■ **DOCUMENT TEXT**
========

Resource

“Unattached” Women

A federal report on women receiving government assistance in Chicago.

Document Text

Summary

UNATTACHED WOMEN ON RELIEF IN CHICAGO, 1937
Introduction
Prior to 1930, opportunities for employment among women in Chicago had been steadily increasing— from 1920 to 1930 the advance in number of gainfully-occupied women was more than one-fourth (26 percent)—and women’s independence was accepted without question. Since the beginning of the depression in the autumn of 1929, short-time work and unemployment . . . have been the lot of a very large number of women able and anxious to work. Industrial workers were the first to be affected, but as time went on women in business and the professions likewise fell victims of the depression. Before 1930 employment for women was increasing. Since the beginning of the depression, many women have lost their jobs. Industrial workers were the first to be let go, but unemployment has spread to other types of jobs.
Some of the unemployed women on relief in Chicago are members of family groups, wives, daughters, or sisters, but many fall in the category called variously the homeless, the unattached, women-one-person families, or nonfamily women. In addition to the group of women who have been employed, there are some homeless or unattached who never have been employed. They are widows or members of families who had been supported by other persons until the death or illness of such persons prevented their further help. In many cases these women lack training and experience to fit themselves into a job, were a job available, so they are among the large group of unemployed unattached women. Others in this category are those who formerly had independent incomes, who have lost their resources through collapse of the stock market, closed banks, and so forth, though before these reverses they considered themselves secure for life. Viewed from their present position, all these women, regardless of their previous economic condition, have two attributes in commons—they are unemployed and dependent. . . . Many unemployed women are unattached. This means that they are not married and have no family. Many of these unattached women are homeless.
Unattached women may be widows or single women. They often do not have the skills or ability to find a job.
Some unattached women used to work and are now unemployed. Some of them never worked.

========

[Entries on target coordinates]
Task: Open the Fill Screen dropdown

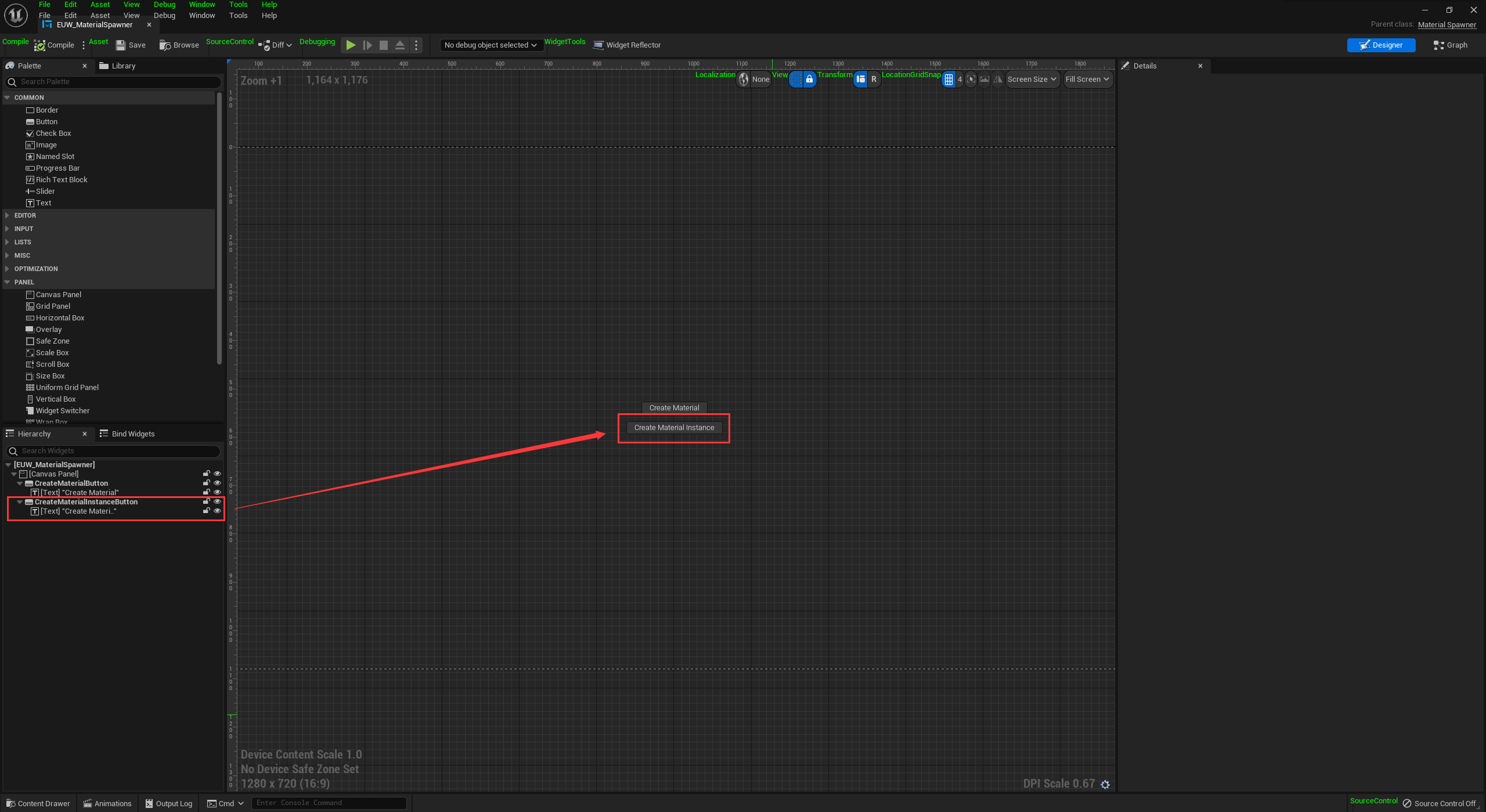Action: tap(1087, 80)
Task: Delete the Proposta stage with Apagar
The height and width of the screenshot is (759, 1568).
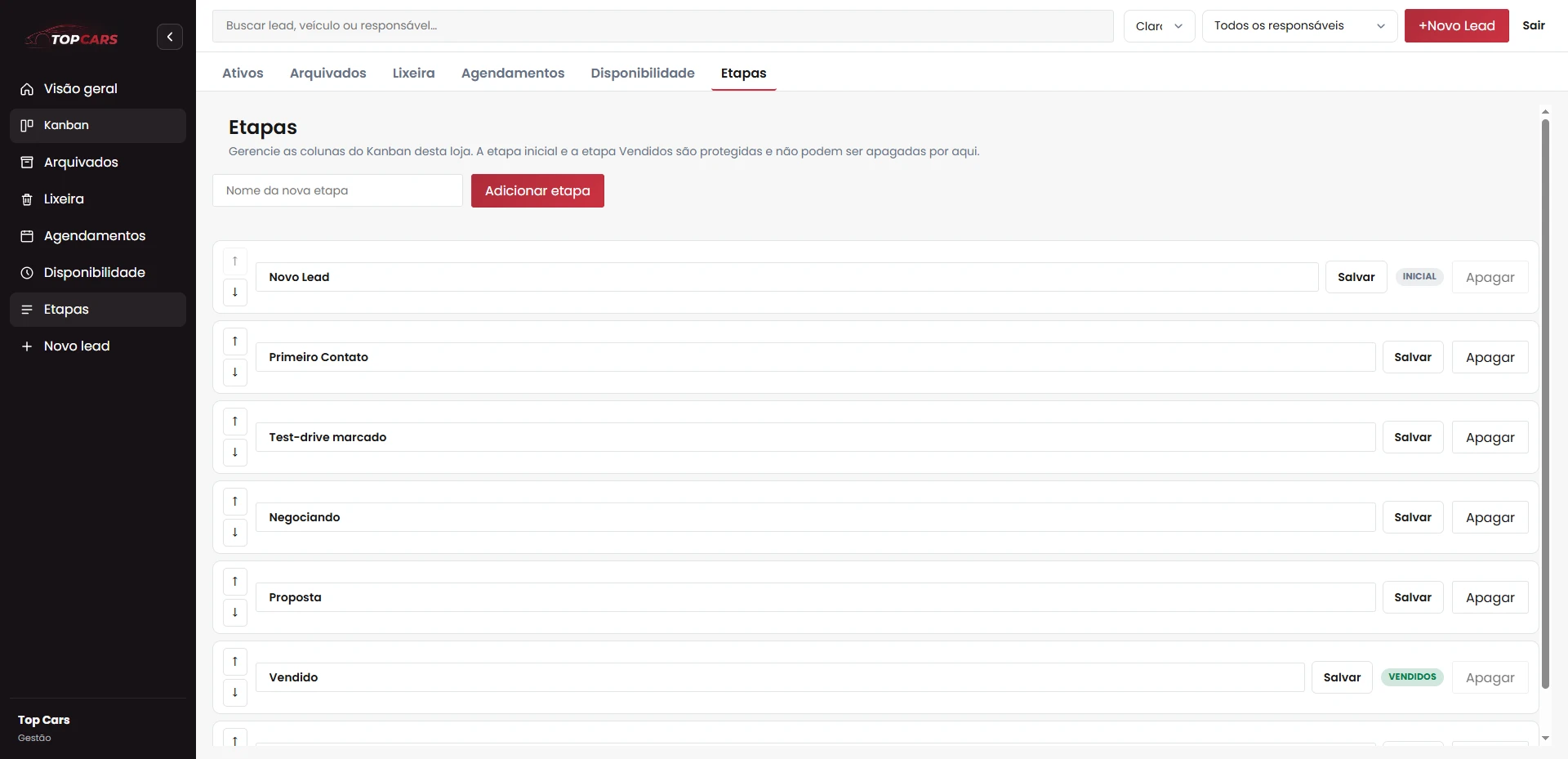Action: click(1490, 598)
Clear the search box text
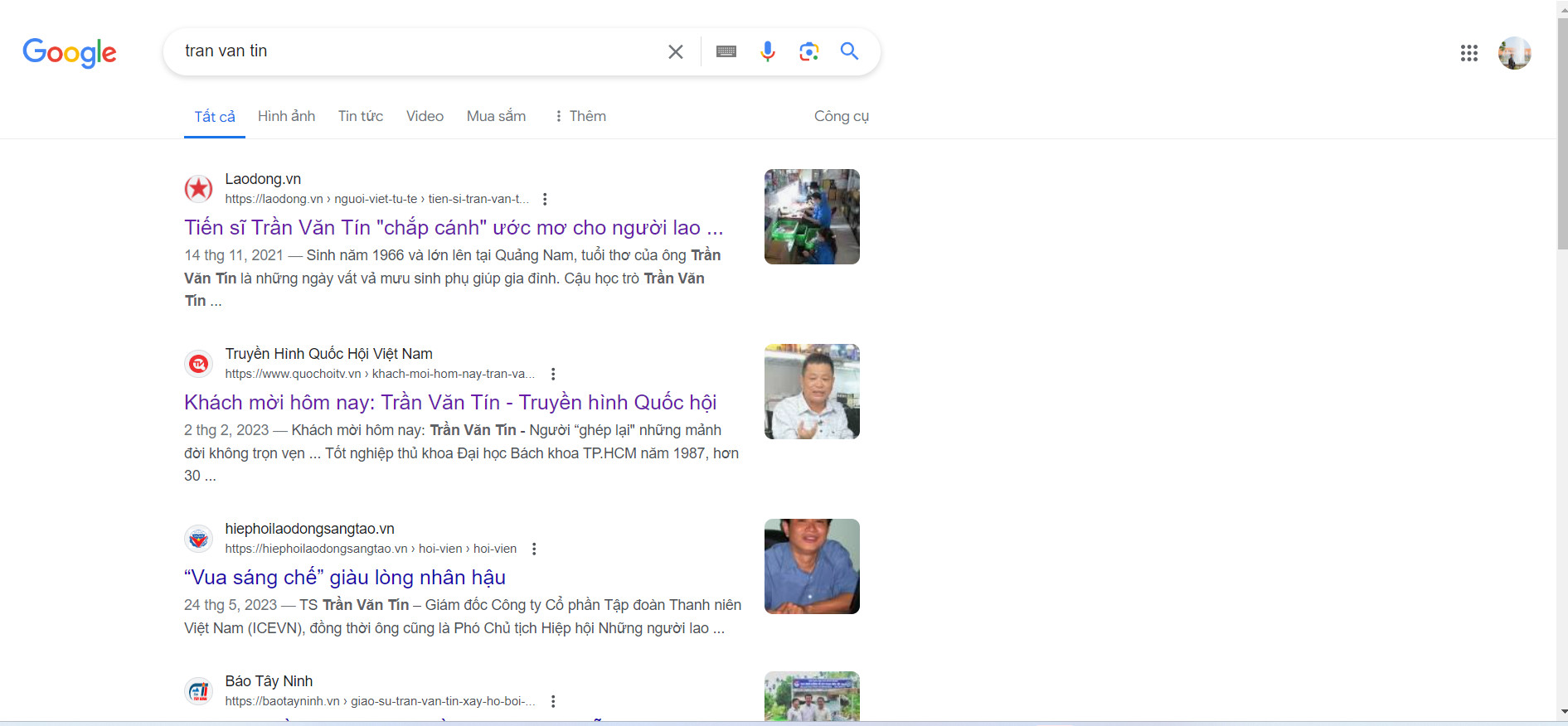Viewport: 1568px width, 726px height. pos(675,51)
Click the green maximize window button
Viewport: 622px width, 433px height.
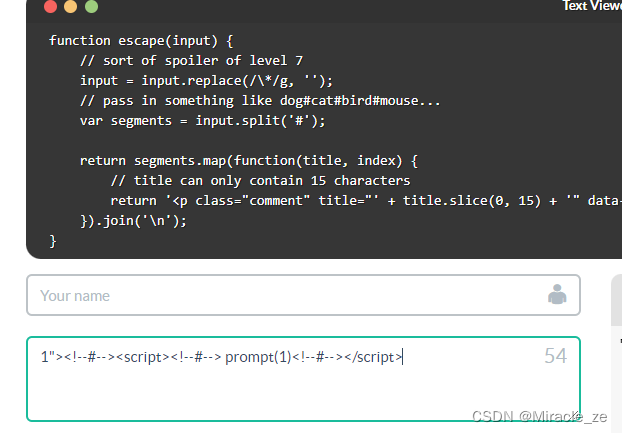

========

■ **EXERCISE TASK**
Answer these questions from the report on unattached women:
1. By what percentage did the number of gainfully-occupied women in Chicago grow from 1920 to 1930?
2. Which women were the first to be affected by the depression?
3. What two attributes do all these women have in common?
The material above stands apart from the report on unattached women.

■ **CORRECT RESPONSE**
1. 26 percent (more than one-fourth)
2. Industrial workers
3. They are unemployed and dependent.